Brief a →
Print the passage on Google Cloud Platform security from "By definition, public" up to and including "to stop them.", with no changes.

Excerpted passage →
-- start --
What is Google Cloud Platform Security? 

Google Cloud Platform (GCP) security refers to the practice of implementing processes, technologies and standards to secure applications, resources and data running on Google’s cloud infrastructure service.

What is GCP? It is a cloud computing service distributed all over the world via physical and virtual resources and hosted in Google data centers. The various services available to GCP users include data management, hybrid and multi-cloud architecture, and AI and Machine Learning (ML).

Known as the shared responsibility model, there are two ways to look at cloud security when using any cloud platform: the cloud provider will work to secure the cloud environment and its perimeter, while a customer will work to secure the operations running within that cloud environment.

By definition, public cloud services like GCP, are delivered over the public internet. That means your sensitive and mission-critical applications and data can be accessed by authorized users and/or threat actors – if the proper measures aren't put in place to stop them.

This is obviously easier said than done, and can result in so many data breaches from misconfigured resources or gaps/weaknesses in an organization's security posture. To help address this, there are a wide variety of best practices and standards that have been developed, including those provided by Google.
-- end --
[Records from a pointing dataset]
-- start --
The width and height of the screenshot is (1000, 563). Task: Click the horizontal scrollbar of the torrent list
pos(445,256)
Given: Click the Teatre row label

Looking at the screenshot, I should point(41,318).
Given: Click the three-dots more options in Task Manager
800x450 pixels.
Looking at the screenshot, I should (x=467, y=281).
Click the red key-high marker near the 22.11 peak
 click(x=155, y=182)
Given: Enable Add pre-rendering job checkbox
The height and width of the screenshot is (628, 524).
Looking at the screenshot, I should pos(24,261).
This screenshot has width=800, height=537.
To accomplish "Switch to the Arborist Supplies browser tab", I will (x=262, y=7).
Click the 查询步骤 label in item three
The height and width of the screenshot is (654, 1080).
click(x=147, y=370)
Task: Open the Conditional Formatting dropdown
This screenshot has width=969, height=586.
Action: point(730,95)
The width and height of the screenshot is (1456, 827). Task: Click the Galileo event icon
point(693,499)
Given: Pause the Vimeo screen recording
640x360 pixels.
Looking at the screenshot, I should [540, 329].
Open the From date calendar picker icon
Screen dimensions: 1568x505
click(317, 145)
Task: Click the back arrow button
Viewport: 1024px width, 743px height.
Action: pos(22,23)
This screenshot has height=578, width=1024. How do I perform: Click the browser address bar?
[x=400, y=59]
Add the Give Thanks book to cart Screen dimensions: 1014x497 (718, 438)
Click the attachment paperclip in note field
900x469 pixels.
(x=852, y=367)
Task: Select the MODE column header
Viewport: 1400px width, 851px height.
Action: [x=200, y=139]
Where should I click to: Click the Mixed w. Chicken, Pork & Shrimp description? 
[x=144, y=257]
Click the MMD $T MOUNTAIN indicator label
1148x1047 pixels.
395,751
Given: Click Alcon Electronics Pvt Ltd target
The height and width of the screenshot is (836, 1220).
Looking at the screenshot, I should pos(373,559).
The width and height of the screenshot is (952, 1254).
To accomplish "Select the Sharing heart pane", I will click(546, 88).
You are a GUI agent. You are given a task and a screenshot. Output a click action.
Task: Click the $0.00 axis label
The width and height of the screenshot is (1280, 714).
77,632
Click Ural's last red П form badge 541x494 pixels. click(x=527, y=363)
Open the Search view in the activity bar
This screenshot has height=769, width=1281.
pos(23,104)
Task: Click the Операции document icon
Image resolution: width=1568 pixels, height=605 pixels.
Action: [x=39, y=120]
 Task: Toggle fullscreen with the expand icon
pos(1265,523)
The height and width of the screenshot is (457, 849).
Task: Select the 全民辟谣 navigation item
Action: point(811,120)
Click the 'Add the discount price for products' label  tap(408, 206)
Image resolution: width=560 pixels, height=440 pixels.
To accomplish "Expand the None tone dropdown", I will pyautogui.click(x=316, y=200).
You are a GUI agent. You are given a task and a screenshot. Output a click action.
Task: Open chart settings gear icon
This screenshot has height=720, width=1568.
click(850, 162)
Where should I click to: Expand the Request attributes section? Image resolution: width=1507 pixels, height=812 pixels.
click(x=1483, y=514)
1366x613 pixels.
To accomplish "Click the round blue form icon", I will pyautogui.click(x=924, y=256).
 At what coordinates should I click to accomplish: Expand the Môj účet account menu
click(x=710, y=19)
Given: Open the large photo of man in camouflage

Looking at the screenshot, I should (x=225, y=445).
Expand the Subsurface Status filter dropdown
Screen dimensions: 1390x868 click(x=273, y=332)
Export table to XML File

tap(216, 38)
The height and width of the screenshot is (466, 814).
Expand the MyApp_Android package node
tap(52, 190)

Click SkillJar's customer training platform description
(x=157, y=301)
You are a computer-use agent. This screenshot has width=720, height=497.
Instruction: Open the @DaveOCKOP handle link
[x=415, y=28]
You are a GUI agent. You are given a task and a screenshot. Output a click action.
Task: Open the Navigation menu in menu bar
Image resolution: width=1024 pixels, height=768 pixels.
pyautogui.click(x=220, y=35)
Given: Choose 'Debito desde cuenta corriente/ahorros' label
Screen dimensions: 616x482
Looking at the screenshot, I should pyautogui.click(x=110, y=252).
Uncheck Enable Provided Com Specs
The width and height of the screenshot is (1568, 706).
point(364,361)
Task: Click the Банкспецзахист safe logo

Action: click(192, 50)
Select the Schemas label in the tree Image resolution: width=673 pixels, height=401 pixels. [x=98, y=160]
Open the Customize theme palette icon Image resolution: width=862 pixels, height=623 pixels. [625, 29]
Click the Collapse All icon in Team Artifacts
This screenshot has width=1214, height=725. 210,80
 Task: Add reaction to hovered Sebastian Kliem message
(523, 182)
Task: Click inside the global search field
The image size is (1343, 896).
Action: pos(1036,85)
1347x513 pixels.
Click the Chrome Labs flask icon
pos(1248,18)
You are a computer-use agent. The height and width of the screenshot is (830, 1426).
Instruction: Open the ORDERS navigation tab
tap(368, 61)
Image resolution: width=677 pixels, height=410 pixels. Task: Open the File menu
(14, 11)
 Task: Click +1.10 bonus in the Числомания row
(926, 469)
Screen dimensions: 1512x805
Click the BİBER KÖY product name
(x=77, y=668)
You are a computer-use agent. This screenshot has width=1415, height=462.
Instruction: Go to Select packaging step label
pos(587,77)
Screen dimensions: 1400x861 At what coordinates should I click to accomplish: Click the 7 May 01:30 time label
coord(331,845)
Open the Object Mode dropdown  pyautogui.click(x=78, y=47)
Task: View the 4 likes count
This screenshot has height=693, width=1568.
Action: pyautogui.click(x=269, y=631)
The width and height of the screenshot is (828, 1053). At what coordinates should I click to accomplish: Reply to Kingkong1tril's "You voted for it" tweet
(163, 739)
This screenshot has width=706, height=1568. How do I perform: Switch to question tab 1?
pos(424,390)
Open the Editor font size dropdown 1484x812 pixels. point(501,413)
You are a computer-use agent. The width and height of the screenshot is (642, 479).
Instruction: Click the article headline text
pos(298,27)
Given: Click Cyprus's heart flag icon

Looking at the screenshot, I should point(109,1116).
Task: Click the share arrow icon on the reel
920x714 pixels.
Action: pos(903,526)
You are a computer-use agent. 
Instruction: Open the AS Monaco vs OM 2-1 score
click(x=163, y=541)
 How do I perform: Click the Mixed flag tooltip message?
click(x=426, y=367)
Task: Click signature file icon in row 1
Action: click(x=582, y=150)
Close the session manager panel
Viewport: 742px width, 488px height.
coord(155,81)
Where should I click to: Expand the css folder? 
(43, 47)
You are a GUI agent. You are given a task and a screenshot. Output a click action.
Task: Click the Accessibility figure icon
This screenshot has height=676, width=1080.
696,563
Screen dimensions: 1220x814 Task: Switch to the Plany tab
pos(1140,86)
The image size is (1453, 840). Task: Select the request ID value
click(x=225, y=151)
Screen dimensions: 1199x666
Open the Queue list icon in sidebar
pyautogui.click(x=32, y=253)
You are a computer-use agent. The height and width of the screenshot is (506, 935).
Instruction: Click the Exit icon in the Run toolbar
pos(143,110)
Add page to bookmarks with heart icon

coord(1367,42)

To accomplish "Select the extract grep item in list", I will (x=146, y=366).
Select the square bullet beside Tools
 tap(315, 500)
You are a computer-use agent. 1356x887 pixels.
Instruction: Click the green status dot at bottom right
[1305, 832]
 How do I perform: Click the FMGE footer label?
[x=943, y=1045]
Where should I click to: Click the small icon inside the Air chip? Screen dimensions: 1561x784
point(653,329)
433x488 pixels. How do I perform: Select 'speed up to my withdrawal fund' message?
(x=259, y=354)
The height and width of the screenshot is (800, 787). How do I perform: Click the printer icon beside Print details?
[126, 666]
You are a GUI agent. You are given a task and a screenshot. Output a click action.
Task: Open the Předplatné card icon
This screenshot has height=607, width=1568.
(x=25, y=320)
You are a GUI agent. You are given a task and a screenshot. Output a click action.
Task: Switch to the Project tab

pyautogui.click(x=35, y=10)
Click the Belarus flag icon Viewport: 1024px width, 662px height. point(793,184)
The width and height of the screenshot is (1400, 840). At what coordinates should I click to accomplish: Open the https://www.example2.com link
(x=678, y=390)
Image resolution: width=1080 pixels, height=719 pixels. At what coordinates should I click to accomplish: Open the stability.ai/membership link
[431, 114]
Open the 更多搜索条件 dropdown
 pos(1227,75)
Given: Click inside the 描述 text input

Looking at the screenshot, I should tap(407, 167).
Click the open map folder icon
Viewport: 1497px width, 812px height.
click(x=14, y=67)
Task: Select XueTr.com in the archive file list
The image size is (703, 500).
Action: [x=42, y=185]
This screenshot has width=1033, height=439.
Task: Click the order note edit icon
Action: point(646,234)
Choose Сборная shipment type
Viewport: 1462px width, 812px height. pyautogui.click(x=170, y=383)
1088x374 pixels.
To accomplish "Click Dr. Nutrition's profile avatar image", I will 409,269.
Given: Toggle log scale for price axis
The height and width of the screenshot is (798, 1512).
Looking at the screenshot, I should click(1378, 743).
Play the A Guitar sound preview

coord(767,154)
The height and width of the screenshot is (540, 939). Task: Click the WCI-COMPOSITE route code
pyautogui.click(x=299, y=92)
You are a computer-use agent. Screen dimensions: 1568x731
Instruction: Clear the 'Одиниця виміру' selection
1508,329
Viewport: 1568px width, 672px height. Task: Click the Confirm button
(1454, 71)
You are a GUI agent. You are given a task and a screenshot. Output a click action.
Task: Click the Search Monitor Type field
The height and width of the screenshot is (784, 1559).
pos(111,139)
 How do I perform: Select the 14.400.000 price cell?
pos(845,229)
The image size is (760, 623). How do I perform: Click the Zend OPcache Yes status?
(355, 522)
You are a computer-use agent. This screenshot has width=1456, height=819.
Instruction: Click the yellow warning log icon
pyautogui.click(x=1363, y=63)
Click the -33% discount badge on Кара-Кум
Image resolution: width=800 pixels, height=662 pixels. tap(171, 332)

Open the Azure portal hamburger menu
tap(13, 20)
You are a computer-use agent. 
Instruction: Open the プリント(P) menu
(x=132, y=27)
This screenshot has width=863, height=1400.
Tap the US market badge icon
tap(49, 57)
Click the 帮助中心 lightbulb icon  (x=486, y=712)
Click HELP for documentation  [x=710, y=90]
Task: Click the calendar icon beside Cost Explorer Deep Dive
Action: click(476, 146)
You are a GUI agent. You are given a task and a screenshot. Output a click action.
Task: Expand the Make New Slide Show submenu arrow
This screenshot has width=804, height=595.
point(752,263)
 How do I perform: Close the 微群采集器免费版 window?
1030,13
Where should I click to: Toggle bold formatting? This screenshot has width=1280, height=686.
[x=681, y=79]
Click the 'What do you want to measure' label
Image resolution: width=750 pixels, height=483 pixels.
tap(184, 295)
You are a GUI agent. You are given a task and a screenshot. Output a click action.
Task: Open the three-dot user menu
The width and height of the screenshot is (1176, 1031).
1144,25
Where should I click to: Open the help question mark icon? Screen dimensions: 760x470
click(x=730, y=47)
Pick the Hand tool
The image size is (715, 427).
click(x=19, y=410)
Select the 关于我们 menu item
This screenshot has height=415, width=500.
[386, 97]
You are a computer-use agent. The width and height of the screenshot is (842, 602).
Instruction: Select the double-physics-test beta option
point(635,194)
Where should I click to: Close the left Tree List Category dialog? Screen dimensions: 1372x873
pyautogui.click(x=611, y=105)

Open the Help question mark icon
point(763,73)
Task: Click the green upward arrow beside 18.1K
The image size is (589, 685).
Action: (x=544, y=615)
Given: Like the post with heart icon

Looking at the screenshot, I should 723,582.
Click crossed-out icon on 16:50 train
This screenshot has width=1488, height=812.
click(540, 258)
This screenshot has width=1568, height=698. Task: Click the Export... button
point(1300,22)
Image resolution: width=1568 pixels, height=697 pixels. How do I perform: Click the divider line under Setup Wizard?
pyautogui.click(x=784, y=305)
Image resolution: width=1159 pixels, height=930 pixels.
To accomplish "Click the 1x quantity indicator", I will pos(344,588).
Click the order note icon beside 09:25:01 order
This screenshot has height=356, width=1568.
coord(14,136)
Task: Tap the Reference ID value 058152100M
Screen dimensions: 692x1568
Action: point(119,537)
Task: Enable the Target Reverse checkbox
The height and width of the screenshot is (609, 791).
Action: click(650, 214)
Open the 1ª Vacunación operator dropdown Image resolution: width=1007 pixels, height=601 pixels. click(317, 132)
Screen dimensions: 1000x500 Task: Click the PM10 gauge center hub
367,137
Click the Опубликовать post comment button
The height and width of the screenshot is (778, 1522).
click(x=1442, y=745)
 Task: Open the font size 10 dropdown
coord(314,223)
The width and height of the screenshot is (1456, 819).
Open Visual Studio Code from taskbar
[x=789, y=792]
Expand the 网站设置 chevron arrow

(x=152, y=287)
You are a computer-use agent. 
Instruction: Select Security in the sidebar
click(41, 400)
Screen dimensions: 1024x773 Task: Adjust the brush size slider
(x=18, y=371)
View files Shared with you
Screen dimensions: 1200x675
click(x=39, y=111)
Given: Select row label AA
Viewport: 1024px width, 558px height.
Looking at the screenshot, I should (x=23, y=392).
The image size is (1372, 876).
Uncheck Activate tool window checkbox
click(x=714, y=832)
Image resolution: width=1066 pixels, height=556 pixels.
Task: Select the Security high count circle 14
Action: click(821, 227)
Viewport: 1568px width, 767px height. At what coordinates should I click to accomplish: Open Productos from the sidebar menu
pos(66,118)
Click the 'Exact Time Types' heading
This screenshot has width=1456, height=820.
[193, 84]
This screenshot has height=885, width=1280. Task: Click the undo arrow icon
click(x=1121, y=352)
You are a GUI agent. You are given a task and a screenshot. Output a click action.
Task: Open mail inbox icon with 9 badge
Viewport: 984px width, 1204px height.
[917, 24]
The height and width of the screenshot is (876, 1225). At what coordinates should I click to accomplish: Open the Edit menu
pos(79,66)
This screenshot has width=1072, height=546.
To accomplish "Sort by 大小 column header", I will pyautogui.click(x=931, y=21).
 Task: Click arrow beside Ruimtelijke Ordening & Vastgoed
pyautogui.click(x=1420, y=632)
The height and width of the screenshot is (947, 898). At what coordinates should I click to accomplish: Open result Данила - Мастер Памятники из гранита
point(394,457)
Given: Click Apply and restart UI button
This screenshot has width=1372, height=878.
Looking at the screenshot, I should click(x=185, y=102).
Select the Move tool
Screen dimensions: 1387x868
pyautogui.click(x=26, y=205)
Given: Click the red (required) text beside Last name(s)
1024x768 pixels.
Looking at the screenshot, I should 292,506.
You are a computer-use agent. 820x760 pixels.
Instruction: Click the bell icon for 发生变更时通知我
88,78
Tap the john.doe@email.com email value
-- end --
Brief b →
In the records, swap "tweet" for "post" from the line with "Screen dimensions: 1400x861" up to and including the line with "pos(424,390)", and give back only those lines with nothing else altered.

Exercise response a →
By definition, public cloud services like GCP, are delivered over the public internet. That means your sensitive and mission-critical applications and data can be accessed by authorized users and/or threat actors – if the proper measures aren't put in place to stop them.

Exercise response b →
Screen dimensions: 1400x861 At what coordinates should I click to accomplish: Click the 7 May 01:30 time label
coord(331,845)
Open the Object Mode dropdown  pyautogui.click(x=78, y=47)
Task: View the 4 likes count
This screenshot has height=693, width=1568.
Action: pyautogui.click(x=269, y=631)
The width and height of the screenshot is (828, 1053). At what coordinates should I click to accomplish: Reply to Kingkong1tril's "You voted for it" post
(163, 739)
This screenshot has width=706, height=1568. How do I perform: Switch to question tab 1?
pos(424,390)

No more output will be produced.